É, de facto, um disparate associar a redução do número de freguesias a uma redução “na gordura” do Estado. É um disparate porque as 4260 freguesias do país em nada contribuem para o défice do Estado, e injetam capital na economia real com muito mais facilidade do que qualquer outra estrutura da Administração Central. Por outro lado, o encargo dos dirigentes – dos autarcas – no Orçamento do Estado é nulo, uma vez que as ajudas de custo que lhes são assistidas saem direta e exclusivamente dos orçamentos das freguesias. É fácil de perceber que a maior parte dos autarcas de freguesia acaba por não receber qualquer compensação – porque gasta muito mais do que recebe e porque prefere que o orçamento da sua autarquia seja gasto em obra do que na sua compensação que é pouco mais do que simbólica. Dificilmente o Governo, ou a Troika – o ocupante, como lhe chamou Carlos Cabral – conseguirão poupar seja o que for com a extinção de freguesias.
Por outro lado, convenhamos que é necessária uma reforma séria no mapa das freguesias em Portugal. Faz sentido haver mais de sessenta freguesia com menos de 100 eleitores? Faz sentido que haja cerca de 1300 freguesias que têm menos de 500 eleitores? Faz sentido que cerca de 53 por cento das freguesias tenham mil eleitores? Faz sentido uma freguesia com 70 km2 – como a de Escalhão, na Guarda? Faz sentido que o concelho de Barcelos tenha 89 freguesias e o de São João da Madeira tenha apenas uma? Faz sentido uma freguesia, como a de Santo António dos Olivais, em Coimbra, ter quase 40 mil eleitores? A verdade é que nada disto faz sentido, e é necessária uma reforma profunda no mapa das freguesias portuguesas, uma reforma que nunca foi feita, dado que há 190 anos se deu a transposição das paróquias religiosas para as freguesias [na reforma administrativa de 18 de julho de 1835] e nunca mais se mexeu no assunto, para além do crescimento exponencial ao sabor de conveniências e oportunidades políticas.

(1787-1858)

O condeixense (de Condeixa-a-Nova) foi o Ministro dos Negócios do Reino que assinou o Decreto, apelidado de “Reforma Administrativa de 18 de julho de 1835”, que converteu o mapa das paróquias religiosas em estruturas civis e políticas também conhecidas como freguesias (freguesia estava para paróquia como concelho está hoje para munícipio, i.e., a freguesia era o território associado à estrutura institucional paróquia). Com esta reforma – que Rodrigo Fonseca Magalhães assinou apenas três dias depois de ter tomado posse como ministro – os concelhos são divididos em freguesias que “surgem pela primeira vez como órgãos administrativos, tendo como órgãos a Junta de Paróquia, eleita, e o Comissário de Paróquia [que a partir de 1836 e até 1976 passaria a chamar-se Regedor], escolhido pelo administrador de concelho de entre três nomes indicados pela respectiva Junta de Paróquia”.
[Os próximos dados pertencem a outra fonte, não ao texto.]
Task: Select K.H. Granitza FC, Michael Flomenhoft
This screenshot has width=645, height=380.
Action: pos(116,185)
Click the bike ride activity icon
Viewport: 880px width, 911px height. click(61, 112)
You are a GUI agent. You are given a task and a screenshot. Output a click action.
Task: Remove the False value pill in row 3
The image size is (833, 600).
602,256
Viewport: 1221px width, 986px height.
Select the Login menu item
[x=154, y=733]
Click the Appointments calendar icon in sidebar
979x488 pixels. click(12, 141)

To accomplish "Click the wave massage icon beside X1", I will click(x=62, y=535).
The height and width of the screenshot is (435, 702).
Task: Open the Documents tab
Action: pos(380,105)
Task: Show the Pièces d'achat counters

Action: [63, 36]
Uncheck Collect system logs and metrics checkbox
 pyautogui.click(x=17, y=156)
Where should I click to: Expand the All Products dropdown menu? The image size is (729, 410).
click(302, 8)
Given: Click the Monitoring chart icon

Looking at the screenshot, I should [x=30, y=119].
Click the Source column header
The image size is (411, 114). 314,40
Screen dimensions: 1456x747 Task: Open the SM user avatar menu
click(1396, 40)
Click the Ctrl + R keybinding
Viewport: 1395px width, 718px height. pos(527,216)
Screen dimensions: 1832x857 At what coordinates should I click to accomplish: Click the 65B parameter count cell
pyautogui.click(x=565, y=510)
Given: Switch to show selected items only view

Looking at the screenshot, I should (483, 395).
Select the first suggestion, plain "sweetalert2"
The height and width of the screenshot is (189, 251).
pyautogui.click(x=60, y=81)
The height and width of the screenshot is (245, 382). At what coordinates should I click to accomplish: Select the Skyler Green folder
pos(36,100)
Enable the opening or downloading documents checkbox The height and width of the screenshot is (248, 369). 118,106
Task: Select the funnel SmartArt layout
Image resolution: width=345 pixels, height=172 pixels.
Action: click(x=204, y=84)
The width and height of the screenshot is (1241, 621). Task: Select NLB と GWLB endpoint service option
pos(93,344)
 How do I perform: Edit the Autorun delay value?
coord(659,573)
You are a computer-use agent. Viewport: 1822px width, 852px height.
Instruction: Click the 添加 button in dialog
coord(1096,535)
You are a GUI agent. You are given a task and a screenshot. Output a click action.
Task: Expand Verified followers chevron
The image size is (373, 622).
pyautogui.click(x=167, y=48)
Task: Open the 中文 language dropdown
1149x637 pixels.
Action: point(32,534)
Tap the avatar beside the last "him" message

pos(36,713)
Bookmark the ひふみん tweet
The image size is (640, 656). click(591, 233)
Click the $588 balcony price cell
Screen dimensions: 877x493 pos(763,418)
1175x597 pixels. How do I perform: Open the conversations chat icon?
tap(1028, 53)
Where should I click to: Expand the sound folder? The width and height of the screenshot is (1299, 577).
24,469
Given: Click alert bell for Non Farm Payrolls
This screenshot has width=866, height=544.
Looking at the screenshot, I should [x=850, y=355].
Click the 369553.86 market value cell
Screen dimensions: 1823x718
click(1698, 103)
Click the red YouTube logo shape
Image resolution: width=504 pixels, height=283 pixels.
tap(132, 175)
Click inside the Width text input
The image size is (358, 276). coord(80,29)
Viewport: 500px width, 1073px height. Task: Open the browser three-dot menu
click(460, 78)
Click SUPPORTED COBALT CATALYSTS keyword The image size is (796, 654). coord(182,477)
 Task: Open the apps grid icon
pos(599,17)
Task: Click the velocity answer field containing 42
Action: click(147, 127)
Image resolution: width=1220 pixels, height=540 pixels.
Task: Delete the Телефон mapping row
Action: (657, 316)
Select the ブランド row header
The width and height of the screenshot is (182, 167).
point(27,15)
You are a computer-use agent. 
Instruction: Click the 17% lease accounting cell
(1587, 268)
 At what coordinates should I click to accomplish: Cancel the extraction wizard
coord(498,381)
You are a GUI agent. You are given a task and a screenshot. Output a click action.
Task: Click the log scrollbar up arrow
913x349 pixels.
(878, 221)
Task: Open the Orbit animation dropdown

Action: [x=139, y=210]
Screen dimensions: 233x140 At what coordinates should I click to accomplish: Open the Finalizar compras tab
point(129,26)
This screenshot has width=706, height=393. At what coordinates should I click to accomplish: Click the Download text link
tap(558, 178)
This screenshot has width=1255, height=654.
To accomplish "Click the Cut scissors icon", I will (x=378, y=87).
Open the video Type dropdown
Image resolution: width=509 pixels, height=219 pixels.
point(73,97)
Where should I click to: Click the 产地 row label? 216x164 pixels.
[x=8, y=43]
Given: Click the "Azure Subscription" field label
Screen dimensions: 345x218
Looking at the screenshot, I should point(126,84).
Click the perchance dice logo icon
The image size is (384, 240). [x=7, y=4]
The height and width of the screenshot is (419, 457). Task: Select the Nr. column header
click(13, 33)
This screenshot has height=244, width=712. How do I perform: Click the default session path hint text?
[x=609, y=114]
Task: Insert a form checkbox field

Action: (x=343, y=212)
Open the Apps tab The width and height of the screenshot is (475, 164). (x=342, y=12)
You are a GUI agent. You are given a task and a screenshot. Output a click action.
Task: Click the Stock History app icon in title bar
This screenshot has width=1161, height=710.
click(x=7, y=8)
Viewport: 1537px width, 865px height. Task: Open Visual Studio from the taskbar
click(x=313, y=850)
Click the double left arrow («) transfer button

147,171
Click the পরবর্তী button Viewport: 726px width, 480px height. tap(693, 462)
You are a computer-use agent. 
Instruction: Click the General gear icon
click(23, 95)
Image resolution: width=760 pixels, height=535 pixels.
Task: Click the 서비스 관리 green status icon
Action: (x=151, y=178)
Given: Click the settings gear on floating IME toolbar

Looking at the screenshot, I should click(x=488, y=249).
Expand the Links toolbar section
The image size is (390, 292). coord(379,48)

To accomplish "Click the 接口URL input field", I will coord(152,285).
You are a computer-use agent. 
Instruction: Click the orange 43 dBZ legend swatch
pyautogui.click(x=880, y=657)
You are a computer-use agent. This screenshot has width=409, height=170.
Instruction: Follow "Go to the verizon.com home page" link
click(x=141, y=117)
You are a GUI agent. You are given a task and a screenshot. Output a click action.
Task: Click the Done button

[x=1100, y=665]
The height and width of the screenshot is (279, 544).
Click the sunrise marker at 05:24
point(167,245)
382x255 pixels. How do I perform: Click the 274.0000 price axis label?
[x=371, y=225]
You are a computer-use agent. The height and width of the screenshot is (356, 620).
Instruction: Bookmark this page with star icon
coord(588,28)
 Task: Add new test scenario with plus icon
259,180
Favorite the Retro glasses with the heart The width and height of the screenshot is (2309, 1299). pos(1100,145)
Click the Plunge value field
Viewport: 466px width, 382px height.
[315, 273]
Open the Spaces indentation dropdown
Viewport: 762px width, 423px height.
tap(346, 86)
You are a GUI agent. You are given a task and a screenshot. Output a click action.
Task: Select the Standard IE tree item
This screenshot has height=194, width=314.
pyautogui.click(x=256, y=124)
Claro que este tema é mais do que propício ao clima de guerra civil e de espírito de “Maria da Fonte com as pistolas na mão”, porque vai colocar irmãos contra irmãos na célula político-administrativa mais comunitária que existe. E por isso precisa de ser tratado com honestidade intelectual.
Em concelhos como o de Coimbra – por exemplo –, com 31 freguesias, os partidos políticos já começaram a procurar sentar-se à mesma mesa para falar sobre um novo mapa de freguesias. E fazem bem, porque é melhor serem eles a fazê-lo do que um burocrata de Lisboa, de régua e esquadro na mão.
No concelho da Mealhada o problema não é grave. Não há problemas sérios a resolver. Temos oito freguesias e apenas a freguesia de Antes pode levantar algum problema se, e apenas nessa ocasião, for colocada a fasquia da extinção nos 1000 eleitores (a freguesia tem 839 inscritos), o que não parece que seja possível critério cego.
Mas o assunto deve começar a ser debatido internamente, nos fóruns internos locais – nas assembleias de freguesia, na Assembleia Municipal, na Câmara Municipal e nos partidos políticos –, e deve ser gerido, repetimos, com honestidade e sensibilidade.
Esta não é uma reforma necessária por causa da poupança – que não é significativa –, é uma reforma imperiosa por causa da eficiência e da eficácia da resposta politica aos problemas das pessoas e das comunidades.